You are trying to get the amount of work done (per unit time).

You have correctly stated the relationship between COP and temperature:

COP = Qh/W = Th/(Th-Tc)

You are given Qh (actually dQh/dt) = 7.54MJ (per hour)

You are given Th and Tc. You just need to determine W (per hour).

AM

10. Apr 2, 2008

### LandOfStandar

what is the coefficient of performance is 3.8

11. Apr 2, 2008

### Andrew Mason

The question is not clear. If it is a Carnot heat pump, the COP is:

$$COP = Q_h/W = Q_h/(Q_h - Q_c) = T_h/(T_h - T_c)$$

For these temperatures, the COP is 10.9

However, the question says that the COP is 3.8. So it is not a Carnot heat pump.
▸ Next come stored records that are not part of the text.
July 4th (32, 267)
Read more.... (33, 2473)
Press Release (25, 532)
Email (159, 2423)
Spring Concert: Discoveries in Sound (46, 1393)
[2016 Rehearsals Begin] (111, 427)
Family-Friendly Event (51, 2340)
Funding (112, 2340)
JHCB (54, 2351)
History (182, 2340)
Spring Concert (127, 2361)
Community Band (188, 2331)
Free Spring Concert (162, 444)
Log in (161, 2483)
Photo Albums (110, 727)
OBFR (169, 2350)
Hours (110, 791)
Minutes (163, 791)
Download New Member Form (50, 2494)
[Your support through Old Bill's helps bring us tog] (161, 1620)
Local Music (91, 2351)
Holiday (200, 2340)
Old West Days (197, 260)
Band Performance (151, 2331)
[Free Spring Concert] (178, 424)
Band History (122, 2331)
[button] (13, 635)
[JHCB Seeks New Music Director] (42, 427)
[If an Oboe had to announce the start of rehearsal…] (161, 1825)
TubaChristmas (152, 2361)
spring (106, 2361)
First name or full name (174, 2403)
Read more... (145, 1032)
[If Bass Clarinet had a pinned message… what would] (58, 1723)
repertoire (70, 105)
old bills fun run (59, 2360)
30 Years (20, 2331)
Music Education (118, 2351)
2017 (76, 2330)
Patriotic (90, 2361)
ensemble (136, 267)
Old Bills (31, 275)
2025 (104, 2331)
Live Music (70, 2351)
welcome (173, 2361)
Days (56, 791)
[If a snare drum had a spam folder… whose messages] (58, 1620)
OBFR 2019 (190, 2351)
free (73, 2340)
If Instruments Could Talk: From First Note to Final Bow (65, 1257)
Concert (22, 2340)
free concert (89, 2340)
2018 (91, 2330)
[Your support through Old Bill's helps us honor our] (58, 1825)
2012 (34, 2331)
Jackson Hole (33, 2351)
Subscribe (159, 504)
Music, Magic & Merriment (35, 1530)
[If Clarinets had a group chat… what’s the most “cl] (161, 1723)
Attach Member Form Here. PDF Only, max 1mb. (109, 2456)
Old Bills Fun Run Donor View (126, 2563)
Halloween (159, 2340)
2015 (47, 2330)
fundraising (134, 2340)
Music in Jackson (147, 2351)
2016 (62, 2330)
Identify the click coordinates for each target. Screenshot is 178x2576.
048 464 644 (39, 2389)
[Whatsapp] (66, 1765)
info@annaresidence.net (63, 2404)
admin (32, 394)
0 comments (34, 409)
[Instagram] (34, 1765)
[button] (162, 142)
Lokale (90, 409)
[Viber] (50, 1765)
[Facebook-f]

Work out the rate of work for both COPs and tell your prof that the question is not clear which one you are supposed to use.

AM

12. Apr 7, 2008

### LandOfStandar

the answer is 440Watt and I can not get it either way

13. Apr 7, 2008

### Andrew Mason

440 watts is not correct. 440 watts = 440 x 3600 = 1,584,000 Joules/hour. At a COP of 3.8, this means it is pumping 6,019,000 Joules of heat per hour. At a COP of 10.9 (295/27), it would pump 30.1 MJ per hour.

AM